Messagepar MASSON Bruno sur 17 Mai 2010, 07:52

En effet, je vais ressortir des éléments que j'avais communiqués à Diégo il y a quelques années sur l'opération anglaise en Allemagne du Nord en 1805, qui aurait pu amener une catastrophe pour "Bonypart", nonobstant la folie du roi de Suède et le Roi de Prusse qui est égal à lui-même.

La position anglaise à l'été 1805 est assez forte, la France n'a plus la flotte nécessaire pour envahir les Îles, et le camp de Boulogne a été rompu, ce qui libère une vingtaine de milliers de soldats anglais, assistés par la KGL qui en mi-1805 compte déjà 2 régiments de cavalerie, 2 bataillons léger, 4 de ligne et 5 batteries, pour un peu plus de 7000 hommes, dont 6000 sont disponibles (le reste est composés de cadres et de recrues en formation).
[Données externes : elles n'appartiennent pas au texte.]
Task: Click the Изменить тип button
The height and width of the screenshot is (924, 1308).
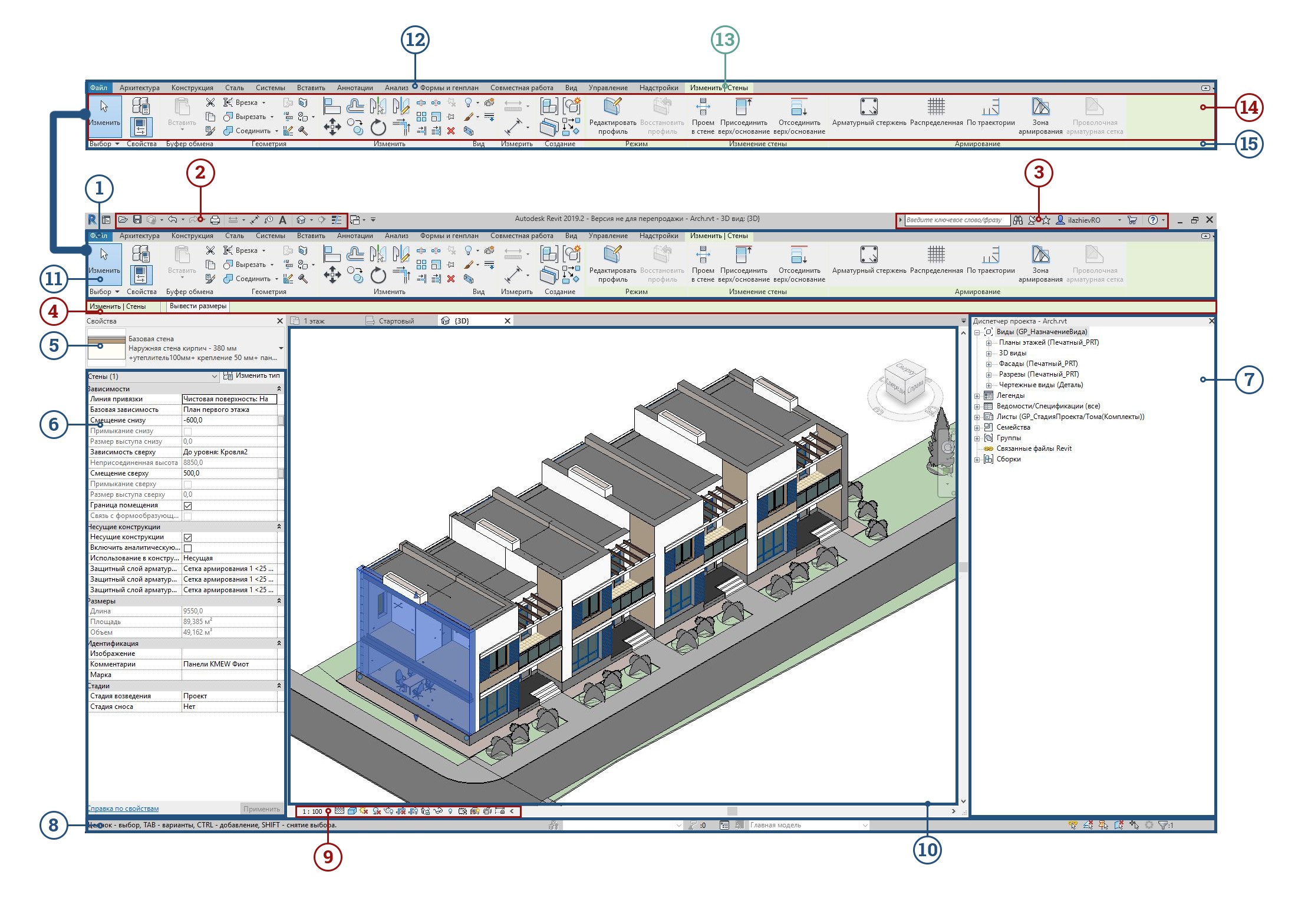Action: [252, 376]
La première possibilité envisagée par Pitt est une descente à Boulogne pour détruire la flottille, et une "étude de faisabilité" est demandée à Moore, qui très vite condamne l'entreprise comme trop hasardeuse. On se redirige alors soit sur les Pays-Bas (déjà et encore) ou l'Allemagne du Nord. cette dernière est choisie assez vite, car les Russes proposent 30 000 hommes, le Roi de Suède est furieux contre Napoléon depuis l'assassinat du Duc d'Enghien et le Roi de Prusse propose 100 000 hommes contre le Hanovre (sa marotte permanente).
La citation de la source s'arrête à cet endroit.